In fact, for the Explosivepip strategy there are only 3 conditions and 2 outputs, so we would need only 16 bins, and 1000 samples are probably enough.

However in the pipMaximizer strategy there are 9 conditions and 2 outputs, so we would need 256 bins, and with 1000 samples we have only 4 counts in each bin on average, so the estimate would probably be poor indeed if the pdf is at all spread out.

It would be interesting to compare the performance of an SVM to a histogram at least for the ExplosivePip strategy.

We might simply use more samples and return to counting things, but then we might run up against the inherent non-stationarity in Fx series. By the time we got to 25600 samples we might have lost the local pdf, and find only a pdf averaged over too much time. So maybe the SVM is a good idea after all. It will be a particularly good idea if we ever get to continuous inputs and outputs.

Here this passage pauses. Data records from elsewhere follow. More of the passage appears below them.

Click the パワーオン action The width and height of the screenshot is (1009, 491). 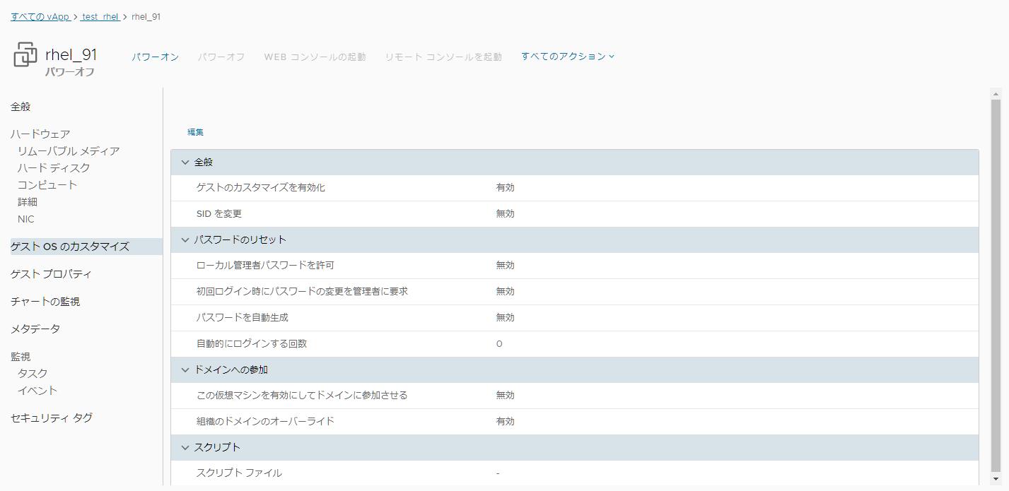click(x=156, y=57)
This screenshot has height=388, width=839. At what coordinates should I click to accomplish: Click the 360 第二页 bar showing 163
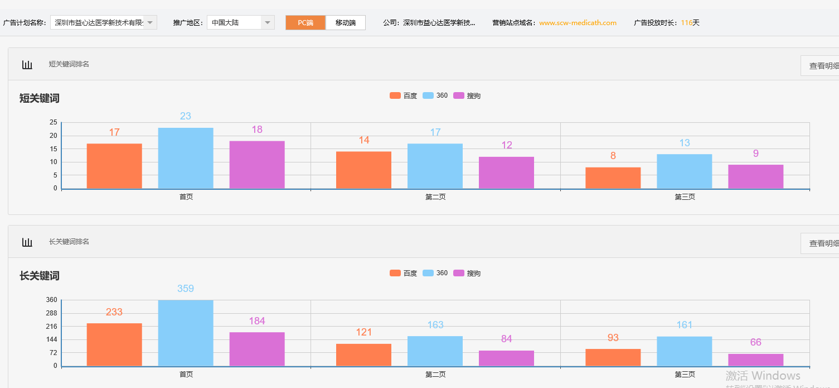click(x=435, y=351)
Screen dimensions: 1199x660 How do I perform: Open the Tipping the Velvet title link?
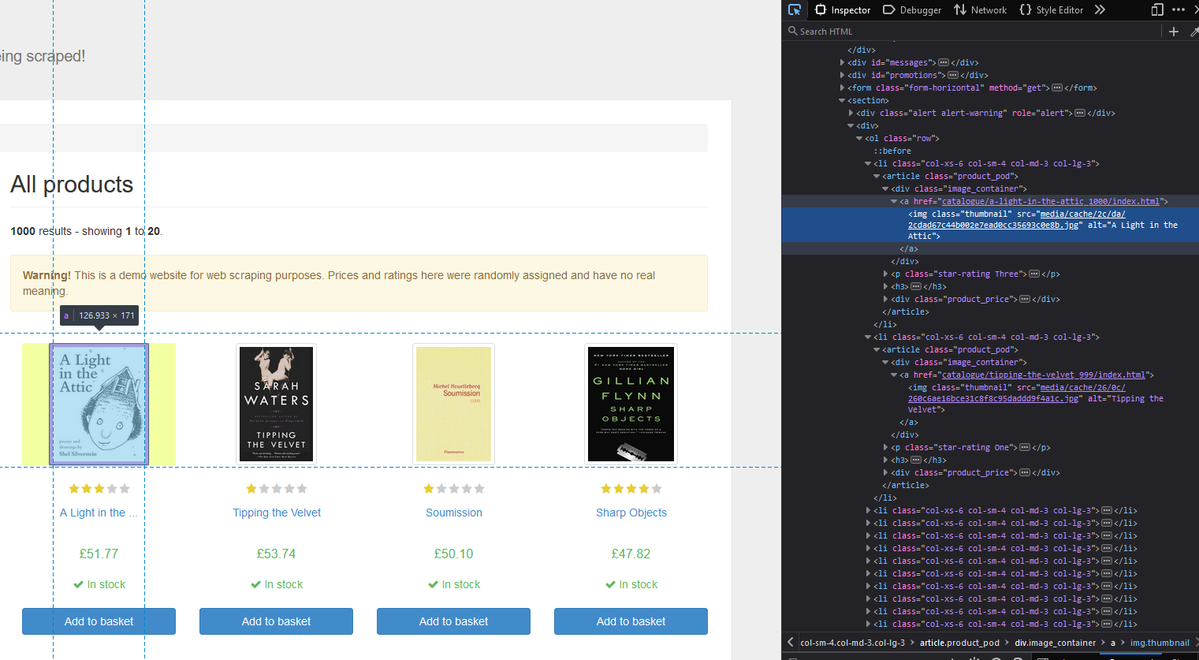277,513

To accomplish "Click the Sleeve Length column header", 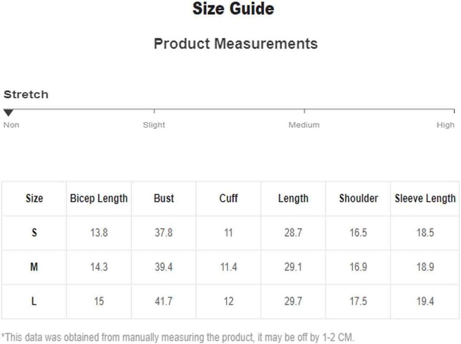I will point(425,199).
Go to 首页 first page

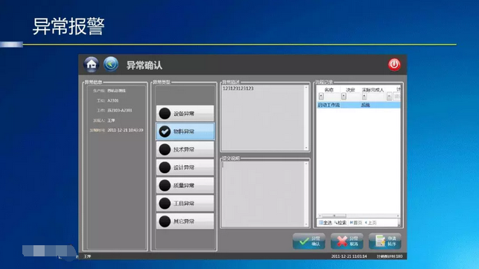point(356,223)
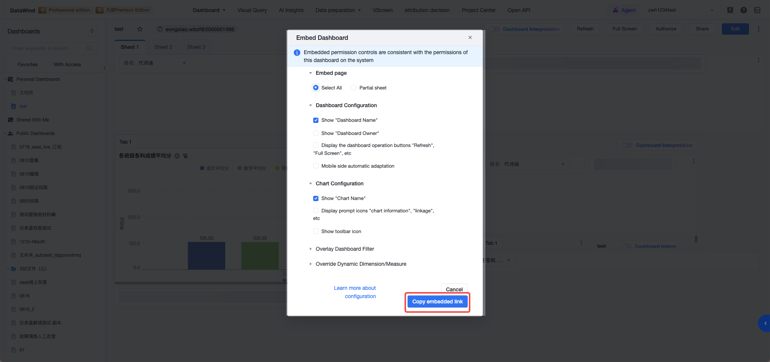
Task: Check Mobile side automatic adaptation
Action: point(316,166)
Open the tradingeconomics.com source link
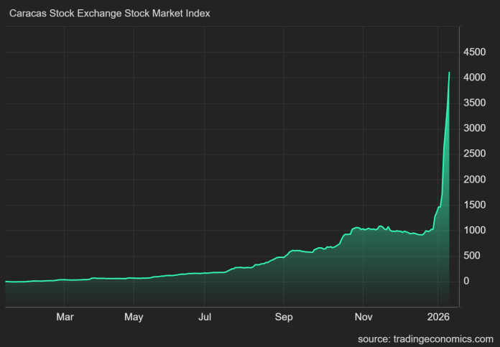This screenshot has width=500, height=347. (425, 338)
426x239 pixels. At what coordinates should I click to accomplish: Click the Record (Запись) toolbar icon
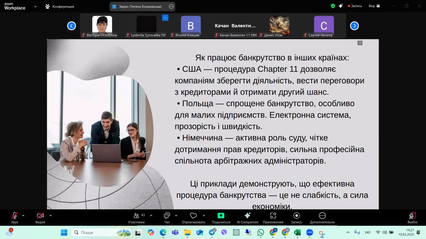tap(297, 217)
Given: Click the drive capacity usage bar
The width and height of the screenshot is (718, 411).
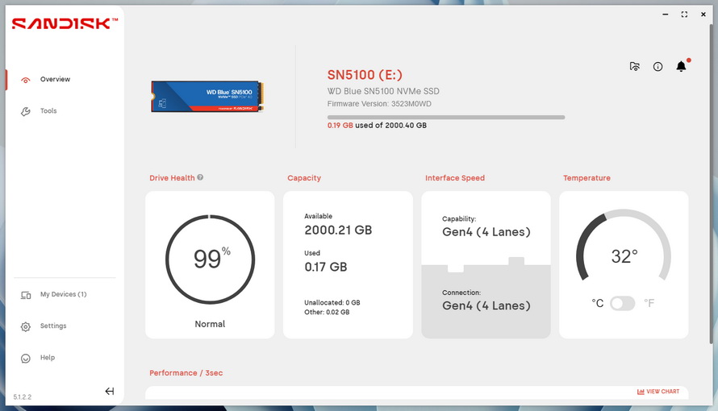Looking at the screenshot, I should pos(445,117).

Incidentally, I have been trying to understand the hasline.m code. It seems to me that this is a count of the number of bars that cross a line defined by the mid of a bar. This is not the same as the article referenced in the code comments, where the idea is to find price lines with the minimum number of crossings. Furthermore, the result is counted over a period from 1 to t-1 which increases with t. So as t increases this count will increase, and the likelihood that it will exceed M will increase, until after a couple of hundred samples it seems that this indicator is very likely to be 1 and carry no information. Can someone check me on this please?